*Given passage:*
□ □ □

Somewhere right this very moment, a CFO is looking at that Claude invoice and asking questions that nobody wants to answer.
Most 2026 AI budgets were set in the fall of 2025, before agentic tools totally rewrote the consumption curve.
Since then, the stories have piled up. There are enterprises exhausting annual AI budgets in a quarter, boards demanding monthly token variance reports, Deloitte publishing a CFO guide to token economics (or what they called, rather cutely, “tokenomics”) for a line item that didn't exist on finance radar two years ago.
For their part, Gartner's March 2026 analysis found that agentic workflows consume between 5 and 30 times more tokens per task than a standard chatbot interaction.
Per-token prices keep falling.
Total spend keeps climbing.
That makes the volume the bill.
So when your team proposes pointing Claude directly at Salesforce over MCP, the architecture question and the finance question have become one in the same.
Where the tokens actually go
Connect an agent to Salesforce through raw MCP and you're paying for four things before any useful work happens. Those four horsemen include:
Tool definitions ride along on every request
MCP loads the full schema of every available tool (names, descriptions, parameter definitions) into the model's context window with each message. Read: this isn't a one-time cost. It’s more like a toll on every turn. GitHub's official MCP server carries roughly 17,600 tokens of tool definitions per request. Multi-server setups routinely hit 20,000 tokens of overhead before the agent reads a single word of your actual question. Complex enterprise tools can cost 1,000 tokens each just to describe.
Discovery burns tokens by design
An agent with API access to your org doesn't actually know your org. It knows how to ask. So it asks… describing objects, listing fields, pulling automation inventories, tracing permission structures.. and every one of those exploratory calls returns metadata the model has to read, reason over, and hold in context. In a mature Salesforce org with thousands of fields and hundreds of flows, the agent is running an archaeology dig and charging by the hour to rent the backhoe.
Responses come back bloated
Salesforce APIs return complete records. The agent needed three fields; it got fifty, as raw JSON, flowing through the context window at full token cost. Response bloat routinely consumes more context than tool schemas do, and it gets less attention because it's buried in the middle of the workflow instead of sitting in a config file.

□ □ □

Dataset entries
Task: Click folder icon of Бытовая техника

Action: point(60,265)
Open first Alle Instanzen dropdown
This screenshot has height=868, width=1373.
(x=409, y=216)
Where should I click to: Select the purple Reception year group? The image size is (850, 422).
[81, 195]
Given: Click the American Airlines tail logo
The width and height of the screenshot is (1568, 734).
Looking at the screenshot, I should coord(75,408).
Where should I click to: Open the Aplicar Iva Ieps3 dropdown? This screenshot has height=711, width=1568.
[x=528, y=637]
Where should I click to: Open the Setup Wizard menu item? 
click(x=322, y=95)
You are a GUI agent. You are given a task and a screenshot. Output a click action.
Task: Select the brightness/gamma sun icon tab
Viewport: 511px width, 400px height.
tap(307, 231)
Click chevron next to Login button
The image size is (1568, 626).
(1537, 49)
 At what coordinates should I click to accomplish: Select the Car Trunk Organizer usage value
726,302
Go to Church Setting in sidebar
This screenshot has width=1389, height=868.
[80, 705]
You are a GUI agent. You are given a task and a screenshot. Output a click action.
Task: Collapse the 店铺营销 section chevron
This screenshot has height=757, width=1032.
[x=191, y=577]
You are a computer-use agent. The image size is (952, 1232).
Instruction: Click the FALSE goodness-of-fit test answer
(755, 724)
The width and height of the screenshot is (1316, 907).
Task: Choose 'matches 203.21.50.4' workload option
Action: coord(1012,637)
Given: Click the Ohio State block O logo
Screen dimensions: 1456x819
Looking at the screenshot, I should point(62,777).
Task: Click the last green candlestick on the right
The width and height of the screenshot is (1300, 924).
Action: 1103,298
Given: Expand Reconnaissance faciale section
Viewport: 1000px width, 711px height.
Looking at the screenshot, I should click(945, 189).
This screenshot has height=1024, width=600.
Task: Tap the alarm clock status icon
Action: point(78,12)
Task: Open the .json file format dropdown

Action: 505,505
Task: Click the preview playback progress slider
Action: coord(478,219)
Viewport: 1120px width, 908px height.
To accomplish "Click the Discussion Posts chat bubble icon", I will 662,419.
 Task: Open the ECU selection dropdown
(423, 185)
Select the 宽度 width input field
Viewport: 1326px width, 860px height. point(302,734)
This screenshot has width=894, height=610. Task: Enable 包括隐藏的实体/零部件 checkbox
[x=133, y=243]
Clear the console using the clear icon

□ □ □

Give again, word for word, the part of the passage on AI token costs starting at "Discovery burns tokens" and ending at "rent the backhoe.".

*Answer section:*
Discovery burns tokens by design
An agent with API access to your org doesn't actually know your org. It knows how to ask. So it asks… describing objects, listing fields, pulling automation inventories, tracing permission structures.. and every one of those exploratory calls returns metadata the model has to read, reason over, and hold in context. In a mature Salesforce org with thousands of fields and hundreds of flows, the agent is running an archaeology dig and charging by the hour to rent the backhoe.